A Prospective Safety Surveillance Study for Bupropion Sustained-Release in the Treatment of Depression

David L. Dunner, Sidney Zisook, Alacia A. Billow, Sharyn R. Batey, J. Andrew Johnston, and John A. Ascher

Published: July 15, 1998

Article Abstract

Background: This prospective 105-site study was conducted to determine the rate of seizures and other serious adverse experiences associated with the therapeutic use of the sustained-release formulation of bupropion (bupropion SR).

Method: 3100 patients with a DSM-III-R diagnosis of depression without a current or past diagnosis of an eating disorder and with no personal or family history of seizure disorders were treated for up to 8 weeks with bupropion SR in an open-label study. Dosing was initiated at 50 mg b.i.d. and increased to a maximum of 150 mg b.i.d. unless not tolerated. Patients had the option to continue treatment with bupropion SR (50 mg b.i.d. to 150 mg b.i.d.) in a continuation phase lasting up to 1 year. During the acute and continuation phases, patients were evaluated for the occurrence of seizures and other serious adverse experiences. Clinical response to and tolerability of bupropion SR were also evaluated.

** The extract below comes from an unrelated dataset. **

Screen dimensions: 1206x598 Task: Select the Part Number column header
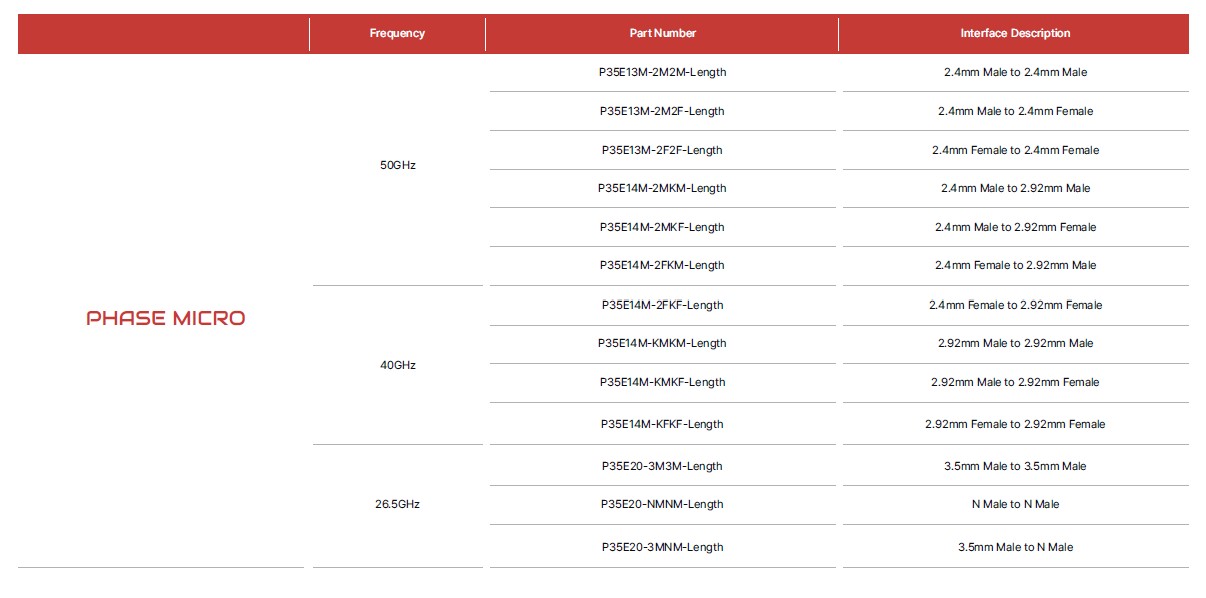tap(662, 33)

Results: Three patients each experienced a seizure associated with the therapeutic use of bupropion SR during the acute and continuation phases combined. The observed seizure rate during the 8-week acute phase was 2 seizures in 3094 evaluable patients, or 0.06%. The observed seizure rate for the acute and continuation phases combined was 3 seizures in 3094 patients, or 0.10%. Survival analysis yielded a cumulative seizure rate of 0.08% for the acute phase and 0.15% for both phases combined. Two patients who intentionally overdosed with bupropion SR also experienced seizures; however, these events were not included in calculations of the overall seizure rate. Therapeutic doses of bupropion SR were well tolerated and clinically efficacious.

Conclusion: The therapeutic use of bupropion SR at total daily doses up to 300 mg/day in depressed patients without predisposition to seizures is associated with a seizure rate that is well within the range observed with other marketed antidepressants.